Write out, as an exact transcription, the line that has "This screenshot has width=1338, height=896." and each line after it through the end of the data below.

══════════════════════════════

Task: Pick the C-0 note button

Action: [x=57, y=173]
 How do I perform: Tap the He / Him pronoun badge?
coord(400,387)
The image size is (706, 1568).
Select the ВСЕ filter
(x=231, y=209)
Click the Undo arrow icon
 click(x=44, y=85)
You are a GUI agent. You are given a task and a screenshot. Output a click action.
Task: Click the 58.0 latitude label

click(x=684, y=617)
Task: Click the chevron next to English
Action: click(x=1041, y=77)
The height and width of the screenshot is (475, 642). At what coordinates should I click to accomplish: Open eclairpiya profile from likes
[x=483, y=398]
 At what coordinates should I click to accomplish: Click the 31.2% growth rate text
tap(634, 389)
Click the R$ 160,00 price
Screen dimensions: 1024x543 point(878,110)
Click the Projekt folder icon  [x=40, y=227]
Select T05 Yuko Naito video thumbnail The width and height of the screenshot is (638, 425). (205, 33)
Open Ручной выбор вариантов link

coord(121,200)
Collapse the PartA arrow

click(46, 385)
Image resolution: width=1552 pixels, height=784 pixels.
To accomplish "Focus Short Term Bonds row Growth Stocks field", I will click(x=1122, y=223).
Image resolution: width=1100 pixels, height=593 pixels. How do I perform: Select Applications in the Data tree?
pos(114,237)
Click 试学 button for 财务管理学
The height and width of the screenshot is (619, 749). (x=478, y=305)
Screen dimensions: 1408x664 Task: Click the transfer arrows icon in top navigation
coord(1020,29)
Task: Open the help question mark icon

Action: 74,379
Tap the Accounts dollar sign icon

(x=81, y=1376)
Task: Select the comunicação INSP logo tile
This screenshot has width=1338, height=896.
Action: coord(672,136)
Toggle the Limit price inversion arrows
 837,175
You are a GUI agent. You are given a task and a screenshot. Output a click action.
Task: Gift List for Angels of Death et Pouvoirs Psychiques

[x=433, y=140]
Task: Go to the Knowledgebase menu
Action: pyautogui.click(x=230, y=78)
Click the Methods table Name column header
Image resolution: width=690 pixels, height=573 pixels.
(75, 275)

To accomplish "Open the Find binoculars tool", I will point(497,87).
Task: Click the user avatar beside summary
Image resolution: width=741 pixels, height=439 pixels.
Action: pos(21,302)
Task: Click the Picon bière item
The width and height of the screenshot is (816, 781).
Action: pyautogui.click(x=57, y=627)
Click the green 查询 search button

══════════════════════════════

Finished task
This screenshot has width=1338, height=896.
Action: coord(672,136)
Toggle the Limit price inversion arrows
 837,175
You are a GUI agent. You are given a task and a screenshot. Output a click action.
Task: Gift List for Angels of Death et Pouvoirs Psychiques

[x=433, y=140]
Task: Go to the Knowledgebase menu
Action: pyautogui.click(x=230, y=78)
Click the Methods table Name column header
Image resolution: width=690 pixels, height=573 pixels.
(75, 275)

To accomplish "Open the Find binoculars tool", I will point(497,87).
Task: Click the user avatar beside summary
Image resolution: width=741 pixels, height=439 pixels.
Action: pos(21,302)
Task: Click the Picon bière item
The width and height of the screenshot is (816, 781).
Action: pyautogui.click(x=57, y=627)
Click the green 查询 search button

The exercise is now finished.